=== Instructions to follow ===
Only one stretch of the listing below is wanted. Begin at the line that has "Cookie Settings (159, 2546)", stop after the line that has "Spirit Of Michigan State (509, 38)", and repeat every line in between exactly.

=== Recorded data ===
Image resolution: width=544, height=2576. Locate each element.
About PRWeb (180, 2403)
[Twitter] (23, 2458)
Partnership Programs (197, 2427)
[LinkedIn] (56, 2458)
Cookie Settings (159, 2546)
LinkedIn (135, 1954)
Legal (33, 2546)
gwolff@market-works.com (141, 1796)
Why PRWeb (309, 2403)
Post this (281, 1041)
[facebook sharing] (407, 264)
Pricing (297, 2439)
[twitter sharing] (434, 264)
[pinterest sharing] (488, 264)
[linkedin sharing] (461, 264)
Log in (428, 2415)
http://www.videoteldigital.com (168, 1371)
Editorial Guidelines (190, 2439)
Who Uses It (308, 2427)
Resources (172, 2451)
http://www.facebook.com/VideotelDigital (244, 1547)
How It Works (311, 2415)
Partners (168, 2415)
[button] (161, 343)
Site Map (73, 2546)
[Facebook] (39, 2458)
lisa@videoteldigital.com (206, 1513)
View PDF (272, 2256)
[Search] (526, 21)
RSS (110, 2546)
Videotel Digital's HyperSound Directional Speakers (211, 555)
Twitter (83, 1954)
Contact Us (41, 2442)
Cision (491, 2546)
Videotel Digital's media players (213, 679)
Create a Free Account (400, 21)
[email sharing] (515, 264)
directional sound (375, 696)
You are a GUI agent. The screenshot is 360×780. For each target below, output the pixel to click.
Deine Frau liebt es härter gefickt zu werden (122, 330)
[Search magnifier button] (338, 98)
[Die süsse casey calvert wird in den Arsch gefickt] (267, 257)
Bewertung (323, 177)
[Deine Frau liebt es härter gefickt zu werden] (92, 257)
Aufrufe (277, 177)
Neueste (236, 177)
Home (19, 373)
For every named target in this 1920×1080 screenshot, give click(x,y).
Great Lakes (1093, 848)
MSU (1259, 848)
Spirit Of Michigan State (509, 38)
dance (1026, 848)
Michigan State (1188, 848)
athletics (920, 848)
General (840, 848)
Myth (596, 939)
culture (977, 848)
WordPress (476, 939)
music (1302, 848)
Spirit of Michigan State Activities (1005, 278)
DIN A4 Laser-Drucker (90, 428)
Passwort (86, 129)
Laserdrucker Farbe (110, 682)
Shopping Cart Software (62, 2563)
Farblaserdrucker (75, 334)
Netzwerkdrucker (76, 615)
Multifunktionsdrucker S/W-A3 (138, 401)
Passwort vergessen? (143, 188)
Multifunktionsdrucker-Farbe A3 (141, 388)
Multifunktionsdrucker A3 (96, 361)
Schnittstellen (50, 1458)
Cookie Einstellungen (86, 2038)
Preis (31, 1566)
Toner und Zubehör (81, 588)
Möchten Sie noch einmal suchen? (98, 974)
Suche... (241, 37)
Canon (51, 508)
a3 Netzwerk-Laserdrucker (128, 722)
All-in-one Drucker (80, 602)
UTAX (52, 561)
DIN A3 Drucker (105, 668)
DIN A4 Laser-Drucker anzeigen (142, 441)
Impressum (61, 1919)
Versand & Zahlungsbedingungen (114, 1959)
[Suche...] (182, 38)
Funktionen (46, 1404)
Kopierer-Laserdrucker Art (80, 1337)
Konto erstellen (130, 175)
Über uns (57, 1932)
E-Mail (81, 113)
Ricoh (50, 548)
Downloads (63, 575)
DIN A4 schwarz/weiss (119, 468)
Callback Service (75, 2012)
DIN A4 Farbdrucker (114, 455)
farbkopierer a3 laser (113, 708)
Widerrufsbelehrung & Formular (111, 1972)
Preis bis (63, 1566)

=== Expected answer ===
Cookie Settings (159, 2546)
LinkedIn (135, 1954)
Legal (33, 2546)
gwolff@market-works.com (141, 1796)
Why PRWeb (309, 2403)
Post this (281, 1041)
[facebook sharing] (407, 264)
Pricing (297, 2439)
[twitter sharing] (434, 264)
[pinterest sharing] (488, 264)
[linkedin sharing] (461, 264)
Log in (428, 2415)
http://www.videoteldigital.com (168, 1371)
Editorial Guidelines (190, 2439)
Who Uses It (308, 2427)
Resources (172, 2451)
http://www.facebook.com/VideotelDigital (244, 1547)
How It Works (311, 2415)
Partners (168, 2415)
[button] (161, 343)
Site Map (73, 2546)
[Facebook] (39, 2458)
lisa@videoteldigital.com (206, 1513)
View PDF (272, 2256)
[Search] (526, 21)
RSS (110, 2546)
Videotel Digital's HyperSound Directional Speakers (211, 555)
Twitter (83, 1954)
Contact Us (41, 2442)
Cision (491, 2546)
Videotel Digital's media players (213, 679)
Create a Free Account (400, 21)
[email sharing] (515, 264)
directional sound (375, 696)
You are a GUI agent. The screenshot is 360×780. For each target below, output the pixel to click.
Deine Frau liebt es härter gefickt zu werden (122, 330)
[Search magnifier button] (338, 98)
[Die süsse casey calvert wird in den Arsch gefickt] (267, 257)
Bewertung (323, 177)
[Deine Frau liebt es härter gefickt zu werden] (92, 257)
Aufrufe (277, 177)
Neueste (236, 177)
Home (19, 373)
For every named target in this 1920×1080 screenshot, give click(x,y).
Great Lakes (1093, 848)
MSU (1259, 848)
Spirit Of Michigan State (509, 38)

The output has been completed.